Bikes and chickens (what else?)

New green bike-courier, and moratorium on chicken fees

Green Cycle Couriers’ Jen Thompson

Green Cycle Couriers’ Jen Thompson

Green biking machine
A local green business called Green Cycle Couriers is making its debut on Friday (Oct. 1). Avid cyclist Jen Thompson (pictured) and her behind-the-scenes business partner Chetta Lafitte were busy last week visiting businesses around town with brochures announcing the rates for the innovative, fledgling company’s services.

“Our company’s goal is to provide a green alternative to transporting packages and documents in a matter of minutes,” the brochure offers.

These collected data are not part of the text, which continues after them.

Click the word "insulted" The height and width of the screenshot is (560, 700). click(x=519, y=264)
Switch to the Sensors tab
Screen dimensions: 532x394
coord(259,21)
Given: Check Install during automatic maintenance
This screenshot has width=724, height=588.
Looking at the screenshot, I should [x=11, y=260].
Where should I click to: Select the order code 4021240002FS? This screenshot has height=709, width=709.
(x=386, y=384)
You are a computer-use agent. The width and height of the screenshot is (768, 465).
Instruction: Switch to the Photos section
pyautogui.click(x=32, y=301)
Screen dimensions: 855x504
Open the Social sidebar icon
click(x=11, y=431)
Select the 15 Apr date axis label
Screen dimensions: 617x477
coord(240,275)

Green Cycle Couriers’ focus is on working with businesses to transport documents from one place in Chico to another—“things that are actually time-pressing,” as Thompson told me—in a timely fashion for affordable, competitive prices. (Delivery of lunches is another option; Thompson will accept packages up to 10 pounds.)

“I’ll be working on all the holidays,” said the fit, friendly 23-year-old, who does all the biking, “and times when the post office is closed, or FedEx is charging an arm and a leg.”

Thompson says that she is fast—able to deliver to most places in Chico in 15 minutes (for $19.50). Her rate goes down if a customer is willing to opt for a two-hour delivery time ($8.50), and there are in-between times/rates as well.

Look for Thompson in her crisp green shirt with the word “COURIER” in black on the back.

Call 321-3933 for more info, and to request a brochure entitling the bearer to “one free 30-minute delivery of any package.”

Backyard hens: Don’t ask, don’t tell

Chicken debate progresses
Chico City Councilman Tom Nickell deserves praise for taking a stand regarding the institution of a moratorium on the ridiculously costly fees imposed by the city just to own a few backyard hens. Nickell thankfully spoke up at a recent council meeting in defense of suspending the permit fees (up to $2,799, for renters), calling it “morally wrong” to charge Chicoans so much money to keep chickens, as CN&R News Editor Melissa Daugherty reported last week (“Fowl rules,” Newslines).

The issue, which likely will be agendized for the Oct. 19 meeting of the City Council, is apparently now being treated as a “don’t ask, don’t tell” issue—if nobody tells on you chicken owners, code enforcement isn’t going to be going around looking for you.

While that is some sort of progress, I agree with a permitless chicken owner I spoke with recently who argues that the city’s requirement of a use permit to own a chicken (which is curiously in the same category as cows and other large livestock) is wholly at odds with its stated sustainability goals.

Communities around the country are amending their city codes to give their citizens the right to keep chickens either without charge or with the purchase of a low-cost “administrative” permit similar to a dog license.

No one is asking for rampant, unregulated chicken ownership—rules about such issues as number of hens and reasonable setback from property lines and dwellings need to be worked out.

But, for goodness sake, it doesn’t make a bit of sense that a person can erect a dog run housing a barking, crapping and sometimes dangerous dog (or two or three) right next to a neighbor’s fence, but one is not allowed to own a relatively quiet, productive hen except at an utterly excessive price.